The U.S. economy accelerated unexpectedly to a 2.4% annual growth rate from April through June, showing continued resilience in the face of steadily higher interest rates resulting from the Federal Reserve's 16-month-long fight against inflation.


What You Need To Know

  • The U.S. economy accelerated unexpectedly to a 2.4% annual growth rate from April through June, showing continued resilience in the face of steadily higher interest rates resulting from the Federal Reserve's 16-month-long fight against inflation

  • The gross domestic product — the economy's total output of goods and services — picked up from the 2% growth rate in the January-March quarter

  • Consumer spending slowed to a 1.6% annual rate, from 4.2% in the first quarter of the year, a likely consequence of higher borrowing costs

  • But business investment and state and local government spending grew faster

Thursday's estimate from the Commerce Department indicated that the gross domestic product — the economy's total output of goods and services — picked up from the 2% growth rate in the January-March quarter.

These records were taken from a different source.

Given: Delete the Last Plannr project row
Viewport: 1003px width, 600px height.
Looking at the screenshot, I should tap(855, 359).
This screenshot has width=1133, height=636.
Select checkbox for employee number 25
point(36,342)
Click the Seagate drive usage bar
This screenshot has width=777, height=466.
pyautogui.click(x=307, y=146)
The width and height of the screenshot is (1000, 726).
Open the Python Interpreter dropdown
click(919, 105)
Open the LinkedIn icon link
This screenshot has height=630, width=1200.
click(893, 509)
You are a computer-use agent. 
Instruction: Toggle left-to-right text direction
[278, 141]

"The economy is growing and we’re lowering costs for families," President Joe Biden cheered in a statement. "That’s Bidenomics at work."

"Private business investment was strong and investment in manufacturing facilities contributed more to growth than it has in 40 years, consistent with my Investing in America agenda," the president continued. "The economy’s continued growth builds on what was already the strongest pandemic recovery and lowest inflation of any G-7 country. This progress wasn’t inevitable or accidental—it is Bidenomics in action, growing the economy from the middle out and bottom up, not the top down."

The president went on to say that "hard-working Americans are seeing the results" of his economic agenda.

"Our unemployment rate remains near record lows, inflation has fallen by two thirds, real wages are higher than they were before the pandemic, and we’ve seen more than half a trillion dollars in private sector investment commitments in clean energy and manufacturing," Biden said. "My economic plan is working—and we’re just getting started."

Consumer spending slowed to a 1.6% annual rate, from 4.2% in the first quarter of the year, a likely consequence of higher borrowing costs. But business investment and state and local government spending grew faster.

In fighting inflation, which last year hit a four-decade high, the Fed has raised its benchmark rate 11 times since March 2022, most recently on Wednesday. The resulting higher costs for a broad range of loans — from mortgages and credit cards to auto loans and business borrowing — have taken a toll on growth.

Still, they have yet to tip the United States into a widely forecast recession. Optimism has been growing that a recession isn't coming after all, that the Fed can engineer a so-called "soft-landing" — slowing the economy enough to bring inflation down to its 2% annual target without wrecking an expansion of surprising durability.

This week, the International Monetary Fund upgraded its forecast for U.S. economic growth for all of 2023 to 1.8%. Though that would be down from 2.1% growth for 2022, it marked an increase from the 1.6% growth that the IMF had predicted for 2023 back in April.

At a news conference Wednesday after the Fed announced its latest quarter-point rate hike, Chair Jerome Powell revealed that the central bank's staff economists no longer foresee a recession in the United States. In April, the minutes of the central bank's March meeting had revealed that the Fed's staff economists envisioned a "mild" recession later this year.

In his remarks, Powell noted that the economy has proved resilient despite the Fed's rapid rate hikes. And he said he still thinks a soft landing remains possible.

By any measure, the American job market has shown itself to be remarkably strong. At 3.6% in June, the unemployment rate hovers just above a five-decade low. A surge in retirements after COVID-19 hit in early 2020 has contributed to a shortage of workers across the country, forcing many companies to raise wages to attract or keep staffers.

Higher pay and job security are giving Americans the confidence and financial wherewithal to keep shopping. Indeed, consumer spending, which drives about 70% of economic activity, rose at a 4.2% annual rate from January through March, the fastest quarterly pace in nearly two years. Americans have kept spending — crowding airplanes, traveling overseas and flocking to concerts and movie theaters.

And the Conference Board, a business research group, reported Tuesday that Americans this month are in their sunniest mood in two years, based on the board's reading of consumer confidence.

Indeed, many consumers are finally enjoying some relief from spiking prices: Year-over-year inflation, which peaked at 9.1% in June 2022, has eased consistently ever since. Inflation-adjusted hourly pay rose 1.4% in June from a year earlier, the sharpest such gain since early 2021.

Still, the risk remains that the weight of ever-higher interest rates will eventually slow borrowing so much — for homes, cars, renovations, business expansions and other costly expenses — as to pull the economy into recession.

Among the economy's weakest links has been the housing market. In June, sales of previously occupied homes sank to their slowest pace since January. The problem is that a near-historic low number of homes for sale and higher mortgage rates kept many would-be homebuyers on the sidelines. Sales fell 19% compared with June 2022 and were down 23% through the first half of the year.